Problem description
Each line of the data below holding the word "Select" must be copied.

Items from a data source
++++++

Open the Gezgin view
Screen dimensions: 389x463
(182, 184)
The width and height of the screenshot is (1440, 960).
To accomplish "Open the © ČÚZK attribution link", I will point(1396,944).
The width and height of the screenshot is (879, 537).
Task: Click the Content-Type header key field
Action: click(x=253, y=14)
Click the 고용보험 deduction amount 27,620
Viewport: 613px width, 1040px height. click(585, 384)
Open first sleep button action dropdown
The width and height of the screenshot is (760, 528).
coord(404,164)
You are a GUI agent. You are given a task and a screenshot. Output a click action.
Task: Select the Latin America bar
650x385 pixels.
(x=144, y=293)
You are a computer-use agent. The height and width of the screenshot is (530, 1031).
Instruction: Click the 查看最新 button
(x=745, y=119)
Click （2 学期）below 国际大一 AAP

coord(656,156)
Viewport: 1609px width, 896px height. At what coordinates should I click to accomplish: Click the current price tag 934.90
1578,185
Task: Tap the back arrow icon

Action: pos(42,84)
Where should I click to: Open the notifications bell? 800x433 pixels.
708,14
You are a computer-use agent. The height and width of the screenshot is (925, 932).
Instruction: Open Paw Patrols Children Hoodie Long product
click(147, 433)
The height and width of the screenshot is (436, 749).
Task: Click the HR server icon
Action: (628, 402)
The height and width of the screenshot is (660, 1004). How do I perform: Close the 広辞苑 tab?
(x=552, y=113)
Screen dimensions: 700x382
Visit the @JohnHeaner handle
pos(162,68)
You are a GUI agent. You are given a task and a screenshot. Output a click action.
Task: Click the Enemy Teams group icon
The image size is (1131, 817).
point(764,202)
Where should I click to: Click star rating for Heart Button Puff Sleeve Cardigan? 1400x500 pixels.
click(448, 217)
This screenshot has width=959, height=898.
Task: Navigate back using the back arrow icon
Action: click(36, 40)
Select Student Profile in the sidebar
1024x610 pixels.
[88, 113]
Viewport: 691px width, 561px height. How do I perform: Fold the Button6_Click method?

++++++

Result for this task
Task: Select the Latin America bar
Select Student Profile in the sidebar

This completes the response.